The Great ‘Water Grab’
Wednesday, November 30th, 2011
Water quality and access are already huge roadblocks for communities throughout West Africa without competition from investors in the Global North. This makes the ‘water grab’ trend even more detrimental to African health and life. The most coveted water resource in the region is the Niger River which runs through four countries: Mali, Niger, Guinea and Nigeria. The Niger River sustains the lives of 100 million West Africans through drinking water and irrigation for the temperamental farmlands in the region. In the past couple of years foreign investors have flooded the area buying farmland and taking precious water resources for irrigation, leaving local communities without land, but also dwindling water supplies from their greatest water resource.
An example of this environmental, social, and health problem is Mali’s Office du Niger. This department is responsible for land deals with Western countries and corporations. Land deals fueling the great ‘water grab’ jumped 60% from 2009 to 2010 according to research performed by the London-based International Institute for Environment and Development.
Although there has been publicity and attention concerning the land contracts because of deals with corporations (Nestle) and countries (China and India), the repercussions of these land deals on local communities is absent from the discussion. It was only last week that the National Coordination of Farmer Organizations in Mali met for the International Peasants Conference to fight against the land grabs throughout the Niger River Valley.
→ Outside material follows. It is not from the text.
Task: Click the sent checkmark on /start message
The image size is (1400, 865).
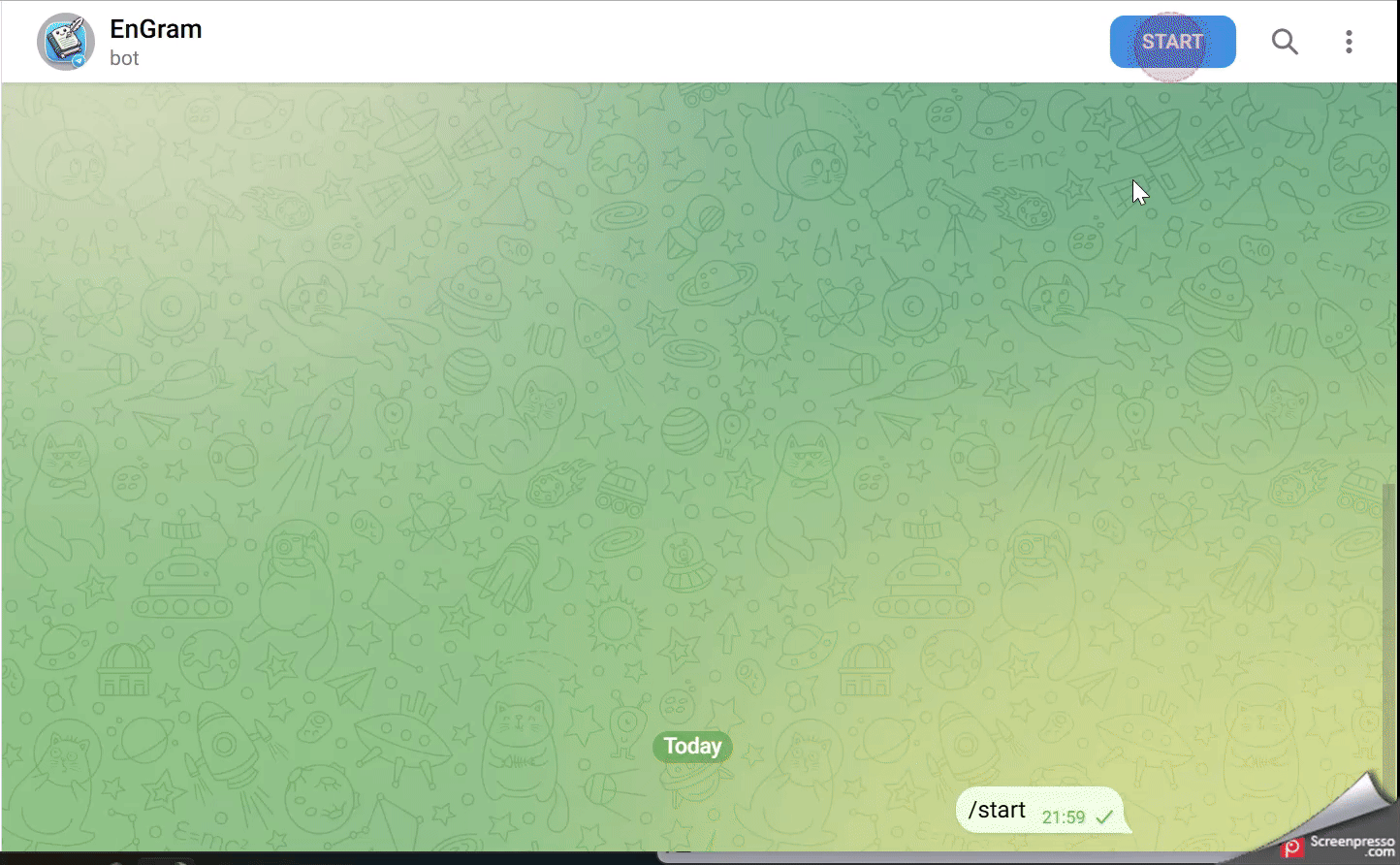Action: tap(1103, 817)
Jamie Skinner and Lorenzo Cotula of the International Institute for Environment and Development sum up the situation well: “Allocating water to irrigated agriculture potentially affects a much broader range of users”. As if the global north and former colonial powers haven’t taken enough resources from African countries, now they’re depleting water resources in African countries to irrigate African land for their own ambitions. Unless governments, local organizations throughout West Africa and citizens of the world use their collective resources to stop the land and water grab, the fate of over 100 million West Africans is at stake.